Characterization of the enzyme for 5-hydroxymethyluridine production and its role in silencing transposable elements in dinoflagellates. Characterization of the enzyme for 5-hydroxymethyluridine production and its role in silencing transposable elements in dinoflagellates

Dinoflagellate chromosomes are extraordinary, as their organization is independent of architectural nucleosomes unlike typical eukaryotes and shows a cholesteric liquid crystal state. 5-hydroxymethyluridine (5hmU) is present at unusually high levels and its function remains an enigma in dinoflagellates chromosomal DNA for several decades. Here, we demonstrate that 5hmU contents vary among different dinoflagellates and are generated through thymidine hydroxylation. Importantly, we identified the enzyme, which is a putative dinoflagellate TET/JBP homologue, catalyzing 5hmU production using both in vivo and in vitro biochemical assays. Based on the near-chromosomal level genome assembly of dinoflagellate Amphidinium carterae, we depicted a comprehensive 5hmU landscape and found that 5hmU loci are significantly enriched in repeat elements. Moreover, inhibition of 5hmU via dioxygenase inhibitor leads to transcriptional activation of 5hmU-marked transposable elements (TEs), implying that 5hmU appears to serve as an epigenetic mark for silencing transposon. Together, our results revealed the biogenesis, genome-wide landscape and molecular function of dinoflagellate 5hmU, providing mechanistic insight into the function of this enigmatic DNA mark. Overall design: In our study, we successfully obtained the near chromosome-scale genome assembly of A. carterae based on a combination of genome survey approach, long-read sequencing through Pacbio sequel II platform with the circular consensus sequencing (CCS) mode, and Hi-C sequencing data. For A. carterae genome annotation, we also performed transcriptome sequencing using both short-read RNA-seq (DNBSEQ PE150) and long-read sequencing (PacBio Sequel platform). To map the genome-wide distribution of 5hmU sites in A. carterae, we utilized an anti-5hmU antibody-based DNA immunoprecipitation method. To examine the effects of altered 5hmU levels on repeat elements, we treated A. carterae cells with and without 5hmU synthase inhibitor, 2,4-pyridinedicarboxylic acid (2-4P), followed by directional RNA sequencing to reveal their transcriptional change. Additionally, we conducted Whole Genome Bisulfite Sequencing (WGBS) to investigate the correlation between 5hmU and genome-wide 5mC loci in A. carterae. All treatments in this study have at least two biological replicates.
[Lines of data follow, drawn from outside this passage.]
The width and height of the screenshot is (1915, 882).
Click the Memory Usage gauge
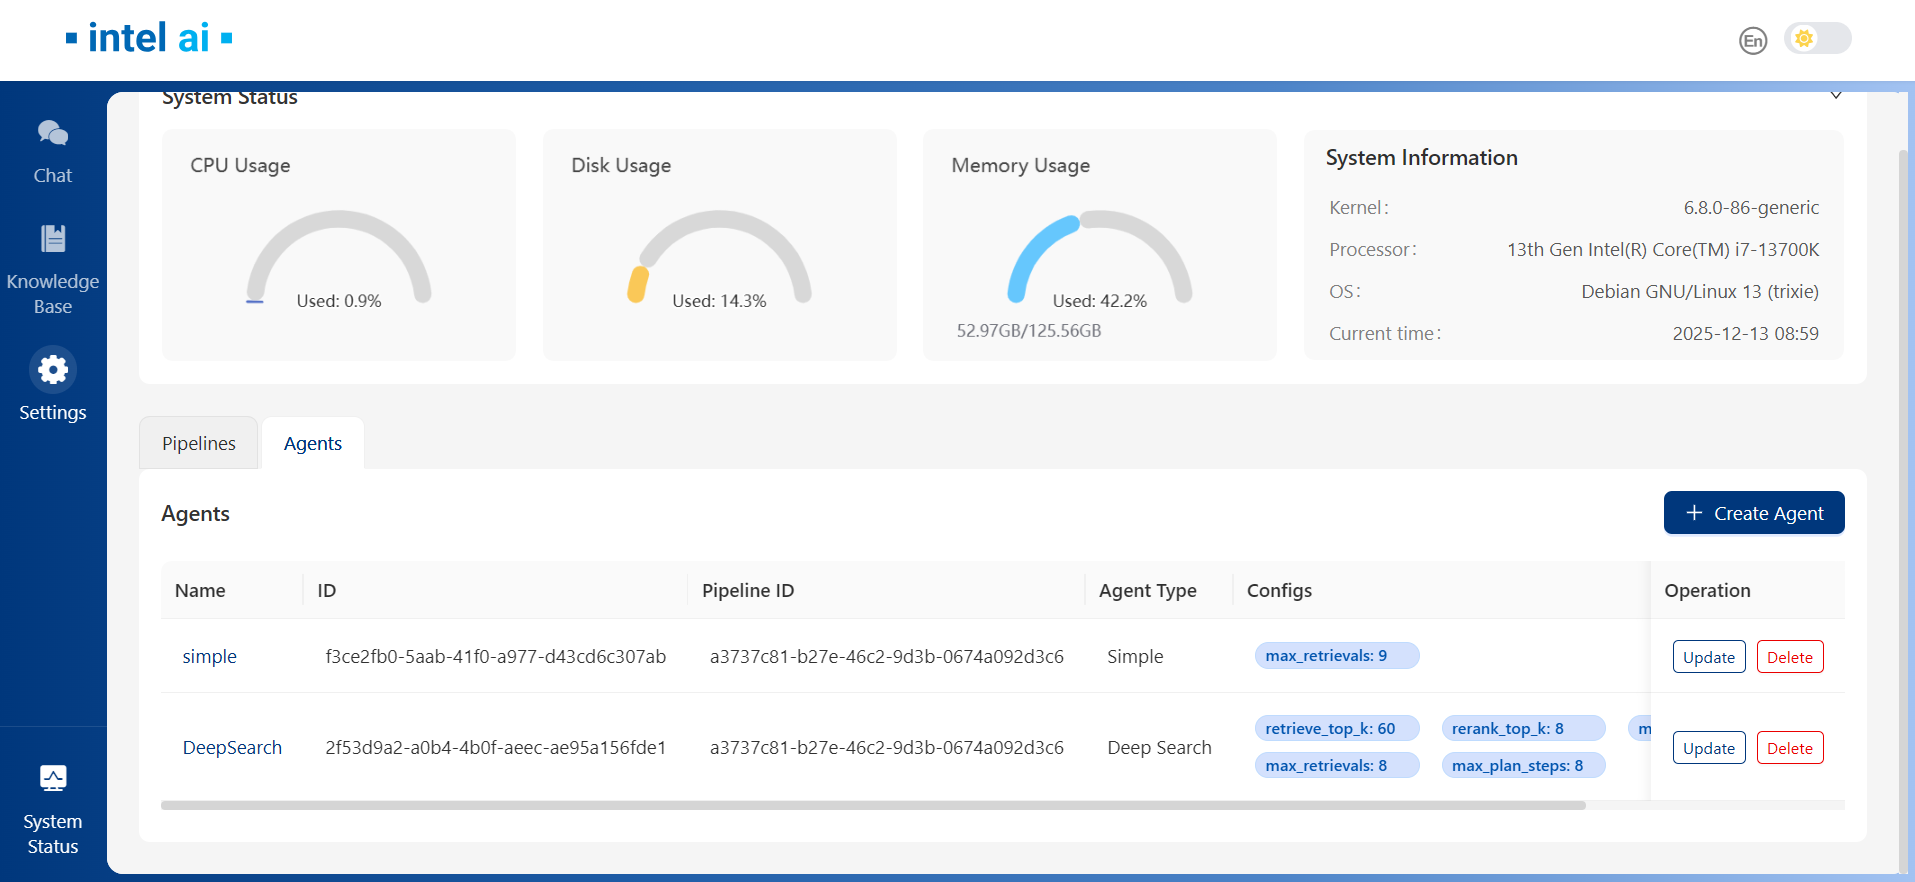tap(1099, 256)
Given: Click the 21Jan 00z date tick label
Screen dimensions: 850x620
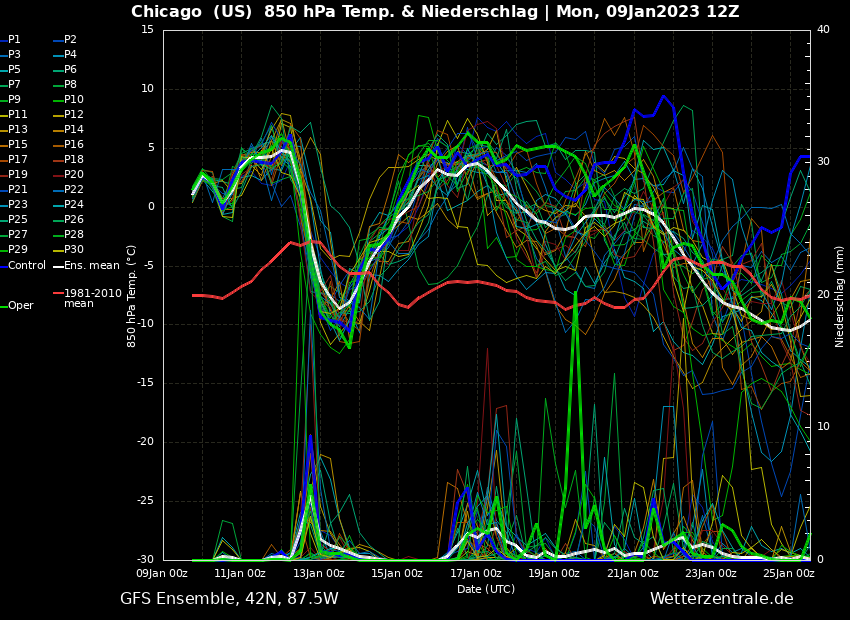Looking at the screenshot, I should (x=633, y=574).
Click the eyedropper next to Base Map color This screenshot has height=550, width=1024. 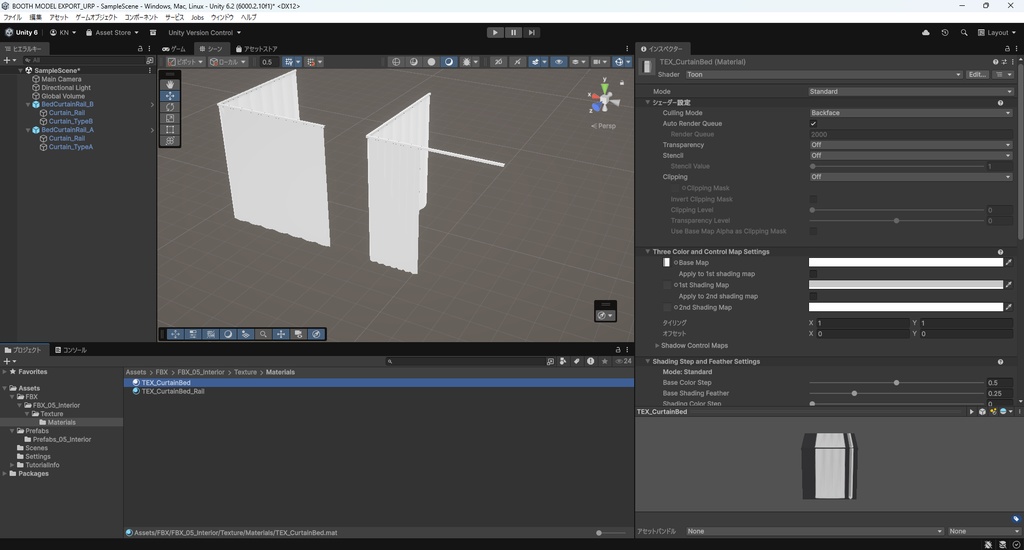[x=1009, y=263]
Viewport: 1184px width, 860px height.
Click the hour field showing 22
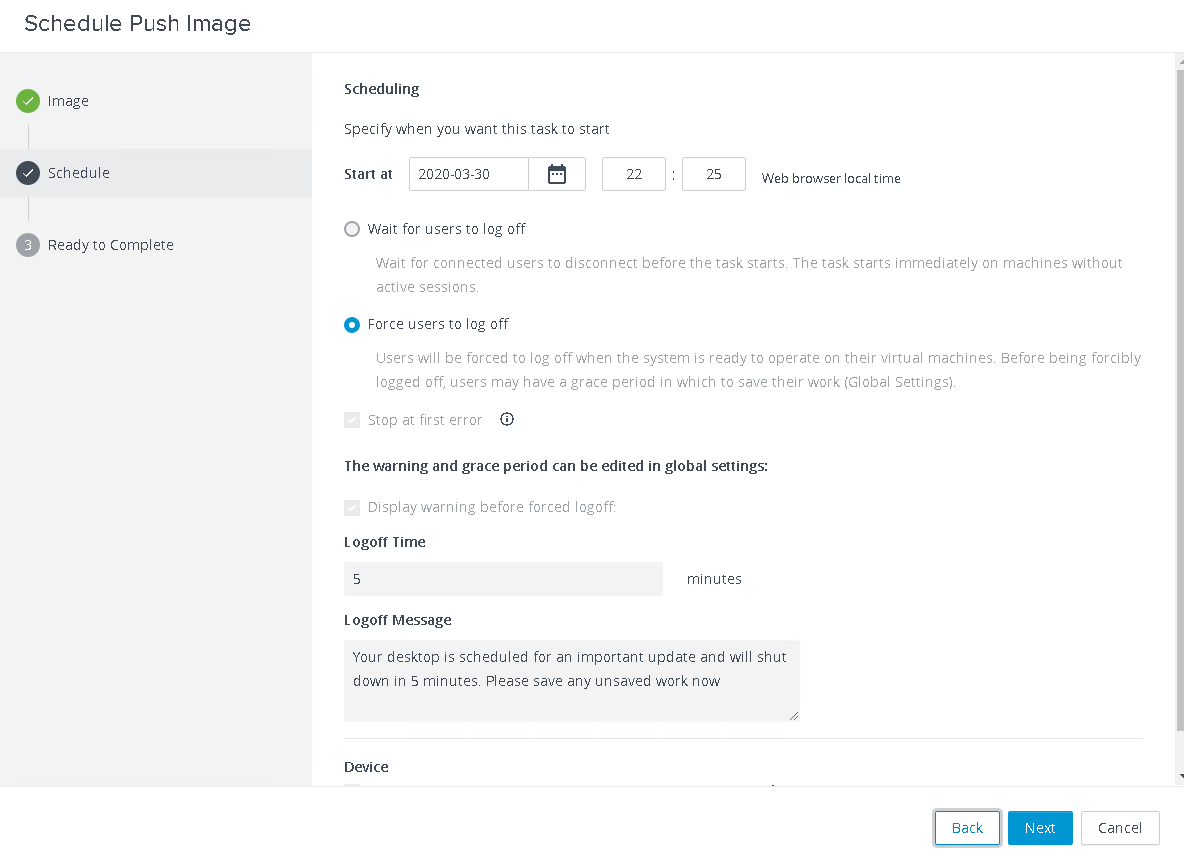[633, 174]
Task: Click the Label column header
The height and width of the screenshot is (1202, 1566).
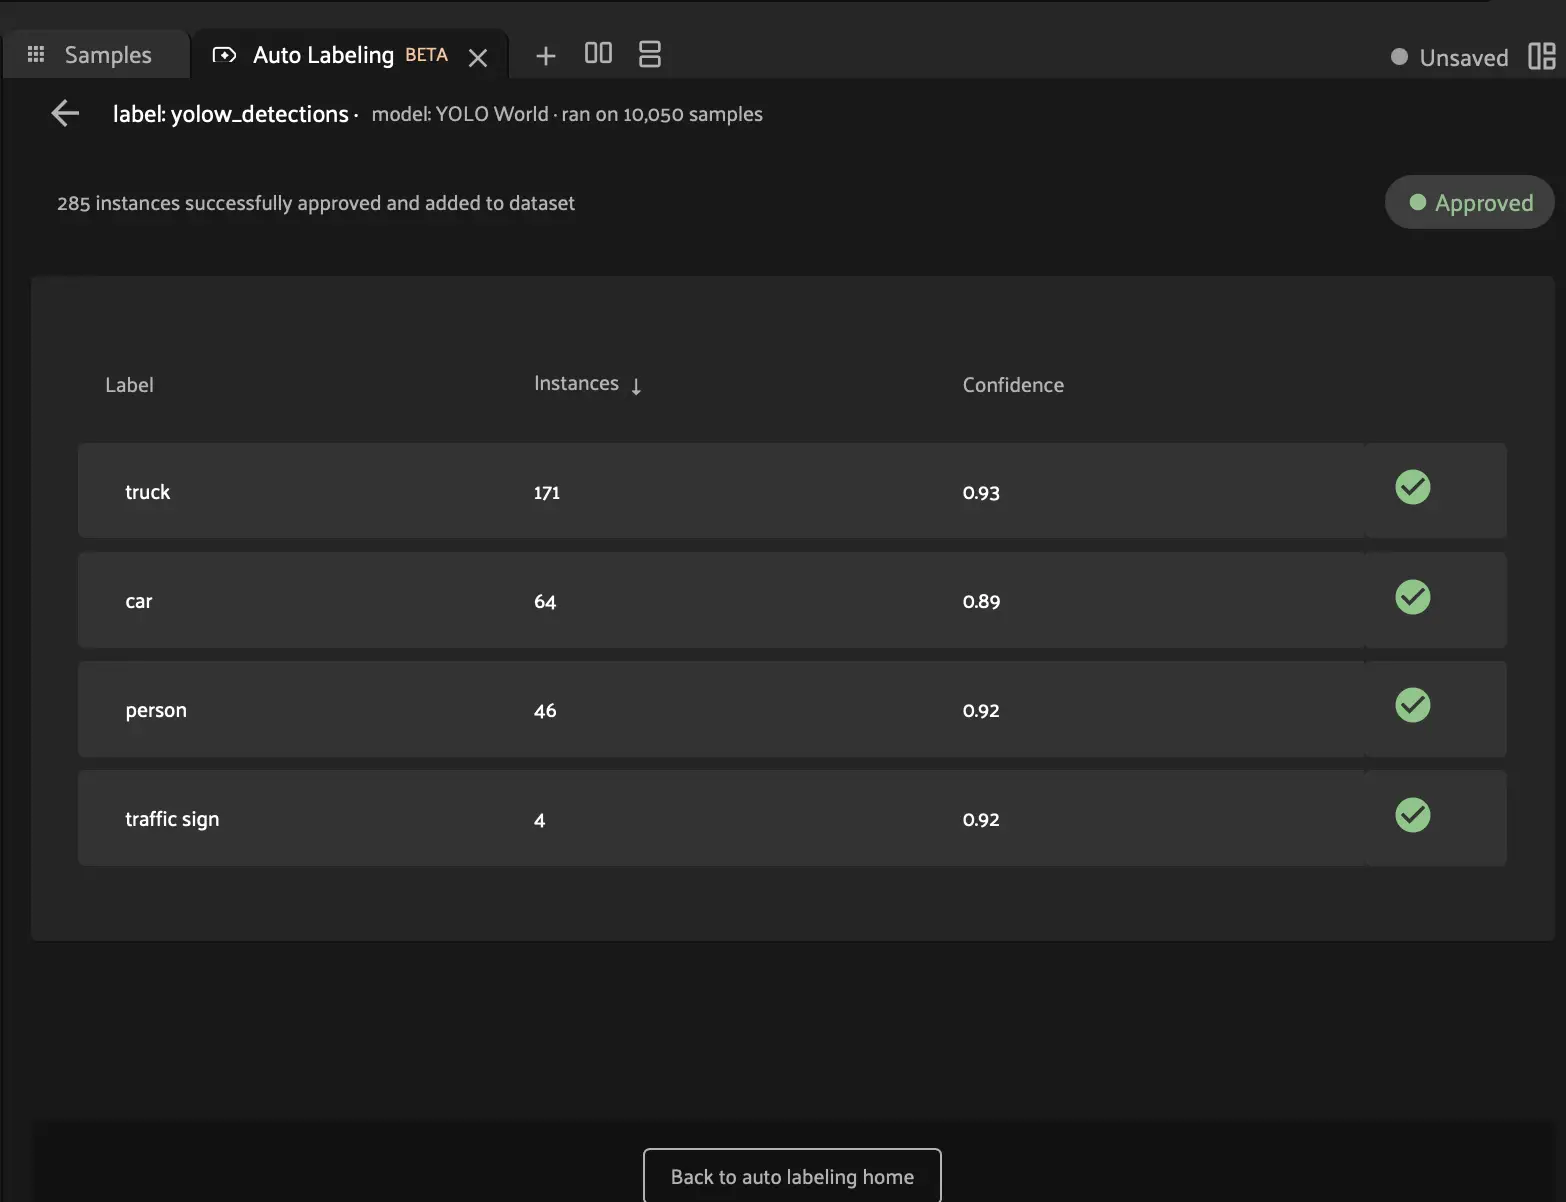Action: pos(129,385)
甲藻（Dinoflagellate）的染色体极具特殊性：其染色体组装不依赖于典型真核生物所必需的结构性核小体，且呈现胆甾型液晶态。5-羟甲基尿苷（5-hydroxymethyluridine，5hmU）在甲藻染色体DNA中的含量异乎寻常地高，其功能数十年来始终是一个未解之谜。本研究证实，不同甲藻的5hmU修饰水平存在差异，且该修饰通过胸腺嘧啶羟化途径生成。重要的是，我们通过体内与体外生化实验，鉴定出了催化5hmU产生的酶——一种推定的甲藻TET/JBP同源蛋白。基于卡特前沟藻（Amphidinium carterae）的近染色体水平基因组组装结果，我们绘制了全面的5hmU修饰图谱，发现5hmU位点在重复序列元件中显著富集。此外，利用双加氧酶抑制剂抑制5hmU修饰后，携带5hmU标记的转座因子（transposable elements，TEs）的转录水平被激活，这表明5hmU可能作为表观遗传标记参与转座子沉默过程。综上，本研究揭示了甲藻5hmU的生物合成途径、全基因组分布特征与分子功能，为解析这一神秘DNA修饰的功能提供了机制层面的见解。 整体实验设计：本研究结合基因组勘测分析、PacBio Sequel II平台环形一致测序（circular consensus sequencing，CCS）模式的长读长测序数据与Hi-C测序数据，成功获得了卡特前沟藻的染色体级基因组组装结果。在卡特前沟藻基因组注释环节，我们同时采用短读长RNA测序（DNBSEQ PE150）与长读长测序（PacBio Sequel平台）开展了转录组测序。为绘制卡特前沟藻全基因组范围内的5hmU位点分布，我们利用基于抗5hmU抗体的DNA免疫沉淀技术。为探究5hmU水平改变对重复序列元件的影响，我们分别用5hmU合酶抑制剂2,4-吡啶二羧酸（2,4-pyridinedicarboxylic acid，2-4P）处理卡特前沟藻细胞，并设置未处理对照组，随后通过定向RNA测序分析两组的转录组变化。此外，我们开展了全基因组亚硫酸氢盐测序（Whole Genome Bisulfite Sequencing，WGBS），以探究卡特前沟藻中5hmU与全基因组5mC位点之间的关联。本研究中的所有处理组均设置至少2次生物学重复。